# What the task requires
The entries that follow need to be returned without any alteration.

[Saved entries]
((

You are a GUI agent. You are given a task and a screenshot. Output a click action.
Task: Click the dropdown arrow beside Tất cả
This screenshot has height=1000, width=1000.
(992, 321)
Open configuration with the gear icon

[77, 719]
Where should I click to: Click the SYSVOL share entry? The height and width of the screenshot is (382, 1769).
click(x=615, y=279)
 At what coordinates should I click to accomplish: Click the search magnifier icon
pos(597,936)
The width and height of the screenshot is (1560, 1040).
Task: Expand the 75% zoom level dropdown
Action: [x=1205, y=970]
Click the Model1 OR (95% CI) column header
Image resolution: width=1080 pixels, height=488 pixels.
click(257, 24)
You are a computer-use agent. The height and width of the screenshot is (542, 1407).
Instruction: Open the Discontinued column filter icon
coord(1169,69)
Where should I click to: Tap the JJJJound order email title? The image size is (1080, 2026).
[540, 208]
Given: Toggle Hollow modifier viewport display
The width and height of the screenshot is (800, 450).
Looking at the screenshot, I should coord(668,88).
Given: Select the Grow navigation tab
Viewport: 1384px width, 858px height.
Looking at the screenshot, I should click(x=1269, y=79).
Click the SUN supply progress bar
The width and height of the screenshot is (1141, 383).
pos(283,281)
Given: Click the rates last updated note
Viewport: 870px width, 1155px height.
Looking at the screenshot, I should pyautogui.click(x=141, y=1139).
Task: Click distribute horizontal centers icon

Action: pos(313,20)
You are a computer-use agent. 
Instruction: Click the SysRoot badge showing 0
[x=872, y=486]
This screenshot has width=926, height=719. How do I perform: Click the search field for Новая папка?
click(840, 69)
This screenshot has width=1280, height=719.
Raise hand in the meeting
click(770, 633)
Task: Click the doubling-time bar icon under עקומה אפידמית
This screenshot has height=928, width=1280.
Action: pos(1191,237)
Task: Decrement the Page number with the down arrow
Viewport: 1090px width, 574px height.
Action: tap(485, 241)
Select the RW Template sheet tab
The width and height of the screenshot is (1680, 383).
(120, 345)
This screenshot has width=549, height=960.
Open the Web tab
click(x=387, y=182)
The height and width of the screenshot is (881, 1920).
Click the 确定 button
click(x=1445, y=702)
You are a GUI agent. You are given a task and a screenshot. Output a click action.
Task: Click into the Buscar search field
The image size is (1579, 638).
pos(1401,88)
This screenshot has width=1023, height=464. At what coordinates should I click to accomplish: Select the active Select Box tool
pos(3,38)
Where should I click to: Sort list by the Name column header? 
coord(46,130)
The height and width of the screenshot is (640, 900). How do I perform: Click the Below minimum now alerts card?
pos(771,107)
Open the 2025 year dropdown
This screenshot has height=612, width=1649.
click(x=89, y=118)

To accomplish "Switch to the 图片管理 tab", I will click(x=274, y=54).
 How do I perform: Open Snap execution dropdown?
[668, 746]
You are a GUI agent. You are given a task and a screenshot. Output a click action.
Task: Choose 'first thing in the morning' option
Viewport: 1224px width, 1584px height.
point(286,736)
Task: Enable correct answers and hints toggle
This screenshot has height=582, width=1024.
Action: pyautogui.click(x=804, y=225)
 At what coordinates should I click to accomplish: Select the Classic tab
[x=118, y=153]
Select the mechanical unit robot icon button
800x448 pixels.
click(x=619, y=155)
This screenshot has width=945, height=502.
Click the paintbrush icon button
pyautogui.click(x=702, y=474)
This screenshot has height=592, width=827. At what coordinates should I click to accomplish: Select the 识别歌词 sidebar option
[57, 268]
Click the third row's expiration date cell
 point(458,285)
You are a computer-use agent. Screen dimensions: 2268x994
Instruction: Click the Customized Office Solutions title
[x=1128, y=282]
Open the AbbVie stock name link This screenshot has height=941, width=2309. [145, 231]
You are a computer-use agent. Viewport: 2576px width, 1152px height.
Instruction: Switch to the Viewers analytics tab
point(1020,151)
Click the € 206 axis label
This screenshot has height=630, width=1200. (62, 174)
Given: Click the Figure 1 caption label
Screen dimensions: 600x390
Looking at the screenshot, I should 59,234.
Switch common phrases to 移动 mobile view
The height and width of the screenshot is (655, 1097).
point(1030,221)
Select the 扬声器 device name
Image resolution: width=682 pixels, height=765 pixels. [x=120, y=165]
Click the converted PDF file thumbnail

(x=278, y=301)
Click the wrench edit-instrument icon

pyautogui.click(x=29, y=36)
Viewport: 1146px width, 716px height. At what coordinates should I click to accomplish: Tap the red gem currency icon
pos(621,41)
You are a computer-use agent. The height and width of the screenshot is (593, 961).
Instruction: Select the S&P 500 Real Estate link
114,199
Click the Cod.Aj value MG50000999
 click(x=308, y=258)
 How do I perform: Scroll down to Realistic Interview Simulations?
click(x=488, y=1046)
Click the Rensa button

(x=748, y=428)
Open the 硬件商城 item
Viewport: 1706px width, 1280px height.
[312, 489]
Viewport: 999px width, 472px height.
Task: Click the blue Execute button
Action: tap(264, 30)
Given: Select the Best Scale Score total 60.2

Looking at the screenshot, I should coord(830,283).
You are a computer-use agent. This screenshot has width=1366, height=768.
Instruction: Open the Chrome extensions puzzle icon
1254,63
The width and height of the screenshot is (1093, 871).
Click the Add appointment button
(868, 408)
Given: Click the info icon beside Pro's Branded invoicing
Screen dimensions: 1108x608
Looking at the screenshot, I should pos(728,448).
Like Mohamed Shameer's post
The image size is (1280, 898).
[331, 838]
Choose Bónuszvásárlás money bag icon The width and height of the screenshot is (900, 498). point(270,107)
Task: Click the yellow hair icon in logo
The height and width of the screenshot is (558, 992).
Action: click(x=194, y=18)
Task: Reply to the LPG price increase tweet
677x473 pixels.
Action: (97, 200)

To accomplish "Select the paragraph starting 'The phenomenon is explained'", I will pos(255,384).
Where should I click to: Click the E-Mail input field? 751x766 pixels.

))

# Answer
You are a GUI agent. You are given a task and a screenshot. Output a click action.
Task: Click the dropdown arrow beside Tất cả
This screenshot has height=1000, width=1000.
(992, 321)
Open configuration with the gear icon

[77, 719]
Where should I click to: Click the SYSVOL share entry? The height and width of the screenshot is (382, 1769).
click(x=615, y=279)
 At what coordinates should I click to accomplish: Click the search magnifier icon
pos(597,936)
The width and height of the screenshot is (1560, 1040).
Task: Expand the 75% zoom level dropdown
Action: [x=1205, y=970]
Click the Model1 OR (95% CI) column header
Image resolution: width=1080 pixels, height=488 pixels.
click(257, 24)
You are a computer-use agent. The height and width of the screenshot is (542, 1407).
Instruction: Open the Discontinued column filter icon
coord(1169,69)
Where should I click to: Tap the JJJJound order email title? The image size is (1080, 2026).
[540, 208]
Given: Toggle Hollow modifier viewport display
The width and height of the screenshot is (800, 450).
Looking at the screenshot, I should coord(668,88).
Given: Select the Grow navigation tab
Viewport: 1384px width, 858px height.
Looking at the screenshot, I should click(x=1269, y=79).
Click the SUN supply progress bar
The width and height of the screenshot is (1141, 383).
pos(283,281)
Given: Click the rates last updated note
Viewport: 870px width, 1155px height.
Looking at the screenshot, I should pyautogui.click(x=141, y=1139).
Task: Click distribute horizontal centers icon

Action: pos(313,20)
You are a computer-use agent. 
Instruction: Click the SysRoot badge showing 0
[x=872, y=486]
This screenshot has width=926, height=719. How do I perform: Click the search field for Новая папка?
click(840, 69)
This screenshot has width=1280, height=719.
Raise hand in the meeting
click(770, 633)
Task: Click the doubling-time bar icon under עקומה אפידמית
This screenshot has height=928, width=1280.
Action: pos(1191,237)
Task: Decrement the Page number with the down arrow
Viewport: 1090px width, 574px height.
Action: tap(485, 241)
Select the RW Template sheet tab
The width and height of the screenshot is (1680, 383).
(120, 345)
This screenshot has width=549, height=960.
Open the Web tab
click(x=387, y=182)
The height and width of the screenshot is (881, 1920).
Click the 确定 button
click(x=1445, y=702)
You are a GUI agent. You are given a task and a screenshot. Output a click action.
Task: Click into the Buscar search field
The image size is (1579, 638).
pos(1401,88)
This screenshot has width=1023, height=464. At what coordinates should I click to accomplish: Select the active Select Box tool
pos(3,38)
Where should I click to: Sort list by the Name column header? 
coord(46,130)
The height and width of the screenshot is (640, 900). How do I perform: Click the Below minimum now alerts card?
pos(771,107)
Open the 2025 year dropdown
This screenshot has height=612, width=1649.
click(x=89, y=118)

To accomplish "Switch to the 图片管理 tab", I will click(x=274, y=54).
 How do I perform: Open Snap execution dropdown?
[668, 746]
You are a GUI agent. You are given a task and a screenshot. Output a click action.
Task: Choose 'first thing in the morning' option
Viewport: 1224px width, 1584px height.
point(286,736)
Task: Enable correct answers and hints toggle
This screenshot has height=582, width=1024.
Action: pyautogui.click(x=804, y=225)
 At what coordinates should I click to accomplish: Select the Classic tab
[x=118, y=153]
Select the mechanical unit robot icon button
800x448 pixels.
click(x=619, y=155)
This screenshot has width=945, height=502.
Click the paintbrush icon button
pyautogui.click(x=702, y=474)
This screenshot has height=592, width=827. At what coordinates should I click to accomplish: Select the 识别歌词 sidebar option
[57, 268]
Click the third row's expiration date cell
 point(458,285)
You are a computer-use agent. Screen dimensions: 2268x994
Instruction: Click the Customized Office Solutions title
[x=1128, y=282]
Open the AbbVie stock name link This screenshot has height=941, width=2309. [145, 231]
You are a computer-use agent. Viewport: 2576px width, 1152px height.
Instruction: Switch to the Viewers analytics tab
point(1020,151)
Click the € 206 axis label
This screenshot has height=630, width=1200. (62, 174)
Given: Click the Figure 1 caption label
Screen dimensions: 600x390
Looking at the screenshot, I should 59,234.
Switch common phrases to 移动 mobile view
The height and width of the screenshot is (655, 1097).
point(1030,221)
Select the 扬声器 device name
Image resolution: width=682 pixels, height=765 pixels. [x=120, y=165]
Click the converted PDF file thumbnail

(x=278, y=301)
Click the wrench edit-instrument icon

pyautogui.click(x=29, y=36)
Viewport: 1146px width, 716px height. At what coordinates should I click to accomplish: Tap the red gem currency icon
pos(621,41)
You are a computer-use agent. The height and width of the screenshot is (593, 961).
Instruction: Select the S&P 500 Real Estate link
114,199
Click the Cod.Aj value MG50000999
 click(x=308, y=258)
 How do I perform: Scroll down to Realistic Interview Simulations?
click(x=488, y=1046)
Click the Rensa button

(x=748, y=428)
Open the 硬件商城 item
Viewport: 1706px width, 1280px height.
[312, 489]
Viewport: 999px width, 472px height.
Task: Click the blue Execute button
Action: tap(264, 30)
Given: Select the Best Scale Score total 60.2

Looking at the screenshot, I should coord(830,283).
You are a computer-use agent. This screenshot has width=1366, height=768.
Instruction: Open the Chrome extensions puzzle icon
1254,63
The width and height of the screenshot is (1093, 871).
Click the Add appointment button
(868, 408)
Given: Click the info icon beside Pro's Branded invoicing
Screen dimensions: 1108x608
Looking at the screenshot, I should pos(728,448).
Like Mohamed Shameer's post
The image size is (1280, 898).
[331, 838]
Choose Bónuszvásárlás money bag icon The width and height of the screenshot is (900, 498). point(270,107)
Task: Click the yellow hair icon in logo
The height and width of the screenshot is (558, 992).
Action: click(x=194, y=18)
Task: Reply to the LPG price increase tweet
677x473 pixels.
Action: (97, 200)

To accomplish "Select the paragraph starting 'The phenomenon is explained'", I will pos(255,384).
Where should I click to: Click the E-Mail input field? 751x766 pixels.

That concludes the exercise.